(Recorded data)
++++++++++
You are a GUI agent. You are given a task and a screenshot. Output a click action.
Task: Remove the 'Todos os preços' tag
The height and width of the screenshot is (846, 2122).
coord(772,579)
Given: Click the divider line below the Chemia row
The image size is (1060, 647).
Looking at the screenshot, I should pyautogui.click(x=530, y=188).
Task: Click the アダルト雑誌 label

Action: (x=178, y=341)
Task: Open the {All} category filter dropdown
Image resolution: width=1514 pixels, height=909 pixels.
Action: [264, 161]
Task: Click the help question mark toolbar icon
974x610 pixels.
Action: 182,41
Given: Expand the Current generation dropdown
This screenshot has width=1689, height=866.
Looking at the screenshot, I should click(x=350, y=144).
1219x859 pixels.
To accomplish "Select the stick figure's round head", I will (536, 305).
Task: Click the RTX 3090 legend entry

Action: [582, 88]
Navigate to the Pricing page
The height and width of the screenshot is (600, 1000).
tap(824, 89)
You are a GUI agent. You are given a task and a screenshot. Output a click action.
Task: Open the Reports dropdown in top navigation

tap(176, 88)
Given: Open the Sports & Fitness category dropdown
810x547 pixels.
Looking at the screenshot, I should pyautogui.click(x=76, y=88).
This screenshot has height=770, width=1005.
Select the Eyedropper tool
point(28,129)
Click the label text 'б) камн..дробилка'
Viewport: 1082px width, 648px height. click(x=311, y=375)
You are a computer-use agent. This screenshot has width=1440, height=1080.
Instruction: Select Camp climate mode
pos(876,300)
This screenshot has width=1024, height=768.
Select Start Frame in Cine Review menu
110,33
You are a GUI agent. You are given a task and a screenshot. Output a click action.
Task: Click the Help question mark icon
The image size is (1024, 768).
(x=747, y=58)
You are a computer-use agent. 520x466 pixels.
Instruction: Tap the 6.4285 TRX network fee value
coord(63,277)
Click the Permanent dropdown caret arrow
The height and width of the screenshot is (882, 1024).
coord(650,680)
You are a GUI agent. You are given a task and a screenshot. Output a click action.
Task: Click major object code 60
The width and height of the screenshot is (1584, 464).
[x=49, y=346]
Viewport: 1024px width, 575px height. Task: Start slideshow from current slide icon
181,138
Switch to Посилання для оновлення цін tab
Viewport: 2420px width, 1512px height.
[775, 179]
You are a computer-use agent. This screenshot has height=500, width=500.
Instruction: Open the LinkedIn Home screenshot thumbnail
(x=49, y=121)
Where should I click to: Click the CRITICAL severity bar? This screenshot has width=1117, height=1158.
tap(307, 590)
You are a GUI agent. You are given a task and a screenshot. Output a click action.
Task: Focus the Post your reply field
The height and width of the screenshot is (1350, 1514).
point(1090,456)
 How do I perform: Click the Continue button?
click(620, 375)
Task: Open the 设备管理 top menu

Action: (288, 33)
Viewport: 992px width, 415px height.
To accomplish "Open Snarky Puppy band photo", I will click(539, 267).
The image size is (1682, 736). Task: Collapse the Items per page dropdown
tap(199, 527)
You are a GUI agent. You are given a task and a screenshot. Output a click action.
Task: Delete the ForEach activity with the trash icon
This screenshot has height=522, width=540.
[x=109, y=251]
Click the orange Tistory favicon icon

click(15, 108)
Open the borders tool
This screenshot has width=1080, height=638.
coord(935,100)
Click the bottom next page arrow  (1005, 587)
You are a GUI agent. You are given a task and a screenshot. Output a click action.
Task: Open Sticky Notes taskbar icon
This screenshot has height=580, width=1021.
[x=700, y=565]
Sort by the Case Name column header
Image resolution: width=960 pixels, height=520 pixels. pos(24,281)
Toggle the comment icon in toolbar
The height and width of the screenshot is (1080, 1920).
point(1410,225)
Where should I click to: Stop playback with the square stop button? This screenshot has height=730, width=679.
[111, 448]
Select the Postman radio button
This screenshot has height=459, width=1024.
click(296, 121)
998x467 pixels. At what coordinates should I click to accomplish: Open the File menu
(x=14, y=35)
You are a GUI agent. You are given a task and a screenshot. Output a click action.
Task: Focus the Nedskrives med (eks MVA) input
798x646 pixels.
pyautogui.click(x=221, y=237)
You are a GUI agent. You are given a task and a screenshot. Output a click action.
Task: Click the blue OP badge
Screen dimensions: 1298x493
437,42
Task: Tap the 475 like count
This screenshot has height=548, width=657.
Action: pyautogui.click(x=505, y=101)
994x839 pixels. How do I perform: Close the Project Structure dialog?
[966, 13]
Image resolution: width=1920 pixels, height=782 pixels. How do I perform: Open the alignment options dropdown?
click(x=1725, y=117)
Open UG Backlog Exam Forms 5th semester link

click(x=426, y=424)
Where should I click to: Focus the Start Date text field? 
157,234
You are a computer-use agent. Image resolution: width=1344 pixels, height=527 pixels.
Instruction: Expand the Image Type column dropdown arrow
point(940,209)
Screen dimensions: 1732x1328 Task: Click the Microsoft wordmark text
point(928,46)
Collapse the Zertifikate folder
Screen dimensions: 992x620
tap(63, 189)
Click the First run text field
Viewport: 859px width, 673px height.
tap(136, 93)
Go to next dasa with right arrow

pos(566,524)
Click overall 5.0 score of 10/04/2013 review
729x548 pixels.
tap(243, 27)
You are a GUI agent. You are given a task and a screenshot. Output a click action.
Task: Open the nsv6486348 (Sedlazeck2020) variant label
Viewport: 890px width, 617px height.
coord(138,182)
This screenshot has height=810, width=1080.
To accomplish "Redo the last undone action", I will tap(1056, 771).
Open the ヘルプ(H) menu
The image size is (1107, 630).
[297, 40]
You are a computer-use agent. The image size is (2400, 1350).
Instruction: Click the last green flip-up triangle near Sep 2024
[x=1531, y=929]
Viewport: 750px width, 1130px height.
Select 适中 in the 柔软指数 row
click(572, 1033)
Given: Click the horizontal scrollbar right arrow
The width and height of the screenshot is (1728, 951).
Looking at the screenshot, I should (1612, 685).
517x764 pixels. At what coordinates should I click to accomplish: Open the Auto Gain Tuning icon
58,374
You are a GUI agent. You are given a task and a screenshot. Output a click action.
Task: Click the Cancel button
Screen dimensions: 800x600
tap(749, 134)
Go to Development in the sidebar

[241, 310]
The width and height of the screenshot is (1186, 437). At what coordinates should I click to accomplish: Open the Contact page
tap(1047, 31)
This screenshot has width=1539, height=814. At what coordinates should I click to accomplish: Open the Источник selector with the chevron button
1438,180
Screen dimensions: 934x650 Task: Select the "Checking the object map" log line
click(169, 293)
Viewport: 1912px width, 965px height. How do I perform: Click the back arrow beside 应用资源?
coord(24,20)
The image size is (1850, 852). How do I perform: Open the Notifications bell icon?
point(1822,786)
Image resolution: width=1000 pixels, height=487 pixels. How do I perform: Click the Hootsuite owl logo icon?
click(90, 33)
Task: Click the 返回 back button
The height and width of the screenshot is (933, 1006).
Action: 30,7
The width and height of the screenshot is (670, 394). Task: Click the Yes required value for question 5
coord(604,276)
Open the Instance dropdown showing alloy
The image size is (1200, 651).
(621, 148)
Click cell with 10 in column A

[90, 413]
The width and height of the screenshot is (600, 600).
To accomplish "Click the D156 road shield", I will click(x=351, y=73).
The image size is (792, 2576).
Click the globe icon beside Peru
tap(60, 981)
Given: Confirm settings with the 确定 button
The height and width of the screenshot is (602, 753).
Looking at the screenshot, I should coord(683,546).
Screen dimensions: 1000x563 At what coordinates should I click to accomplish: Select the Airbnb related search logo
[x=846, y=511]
++++++++++
Every line in the data above that contains the word "toolbar" should be copied.

• _Solution for this problem_:
Task: Click the help question mark toolbar icon
Toggle the comment icon in toolbar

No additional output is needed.